They're called Slices because they have Sharp Edges: Even More Go Pitfalls

GOLANG
10 min read

On my last Golang post, I suggested that the main source of confusion in Golang is the fact that the language presents itself as a C-like object oriented language, and dresses itself in C-like syntax, while differing from C-like languages in surprising ways. I argued that many of Go’s pain points actually make sense when viewed in a vacuum, but violate the intuition of someone coming from a C-like language.

The remedy for these pitfalls, then, is to peel back the curtain and expose the inner workings of the language just enough for users to adjust their mental models. I’ve had to do a lot of that while helping develop Dolt, the version-controlled SQL database with git semantics. Sometimes it makes me appreciate Golang more. Other times it just makes me seriously question Go’s language design. It’s a mixed bag for sure.

Last time, we explored how interfaces are actually represented in memory, in order to explain some of their unexpected behavior. This time, I want to apply this same approach to another common source of Go misconceptions: slices.

When I started writing this, I assumed that demystifying slices would be shorter and simpler than demystifying interfaces. Slices are the simpler data structure, so there should be less to be confused by, less to criticize.

What a fool I was.

Misconception: Slices are heap-allocated, fixed-sized arrays.

I’m guilty of encouraging exactly this misconception in my original go pitfalls article. It has just enough right to get your feet wet in Go, and just enough wrong to mess up your day.

I suspect this misconception exists and gets propagated by people like me because there’s a common use pattern for which this mental model holds. If you’re using slices in go, and you:

  1. Only declare new slices without a value (var s []int)
  2. Extend slices by writing s = append(s, …), and never use a slice after passing it as an input to append

Then slices behave about how you would expect.

This is mostly how we use slices internally in Dolt. It’s easy to read, is sufficient for most common use cases, and has no surprises.

But step off this golden path and here be dragons. Let’s see what happens when we relax some of these constraints.

Relaxing rule 1: “Only declare new slices without a value”

Where this bit me: using if (slice == nil) to check if a slice is empty.

There are other ways to make empty slices. Here’s some of them:

var sliceA []int
sliceB := []int{}
sliceC := make([]int, 0)
sliceD := make([]int, 0, 1)

sliceA is initialized with the zero value for slices (nil) sliceB is a slice literal with zero elements. sliceC is created by the make function, with an initial size of zero. sliceD is created by the make function, with an initial size zero and an initial capacity of one.

These slices are all empty and all have the same string representation.
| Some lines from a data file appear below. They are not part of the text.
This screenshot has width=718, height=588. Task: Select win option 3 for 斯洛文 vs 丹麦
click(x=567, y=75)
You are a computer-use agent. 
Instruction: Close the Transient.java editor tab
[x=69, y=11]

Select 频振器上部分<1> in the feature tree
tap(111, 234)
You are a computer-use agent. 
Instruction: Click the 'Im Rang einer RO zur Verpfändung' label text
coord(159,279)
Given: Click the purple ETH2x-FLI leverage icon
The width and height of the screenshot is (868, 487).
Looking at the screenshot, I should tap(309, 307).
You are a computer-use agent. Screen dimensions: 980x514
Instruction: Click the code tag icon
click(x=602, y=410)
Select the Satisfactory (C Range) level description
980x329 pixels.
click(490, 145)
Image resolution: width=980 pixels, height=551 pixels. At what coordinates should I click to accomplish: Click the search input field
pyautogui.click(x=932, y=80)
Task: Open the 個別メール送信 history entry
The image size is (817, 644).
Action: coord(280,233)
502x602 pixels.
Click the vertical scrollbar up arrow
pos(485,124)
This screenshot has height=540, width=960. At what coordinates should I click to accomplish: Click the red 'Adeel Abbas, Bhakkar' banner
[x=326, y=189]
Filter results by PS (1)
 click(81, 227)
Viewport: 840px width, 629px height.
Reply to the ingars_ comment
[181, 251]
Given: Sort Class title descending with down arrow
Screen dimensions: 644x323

fmt.PrintLn(sliceA)	// prints []
fmt.PrintLn(sliceB)	// prints []
fmt.PrintLn(sliceC)	// prints []
fmt.PrintLn(sliceD)	// prints []

(Try it yourself)

But are they equal?

> fmt.Println(sliceA == sliceB)
invalid operation: sliceA == sliceB (slice can only be compared to nil)

(Try it yourself)

Huh. I guess that makes sense. The elements in slices are mutable, and comparing objects that point to mutable data can often be a source of confusion. Does the user want to check to see if they’re the same object in memory, or recursively compare the elements? Disallowing the comparison to prevent confusion is reasonable.

What’s odd is that you can still compare slices to nil, and only nil. It’s not clear what benefit this serves beyond the ability to distinguish between nil slices and non-nil empty slices. And in my experience, relying on that distinction for your program’s behavior is a trap. I once briefly considered writing a function that could return nil to indicate “no result” and a non-nil empty slice to indicate “empty result”. But that would have been begging for confusion, and I ended up adding an extra boolean return value instead.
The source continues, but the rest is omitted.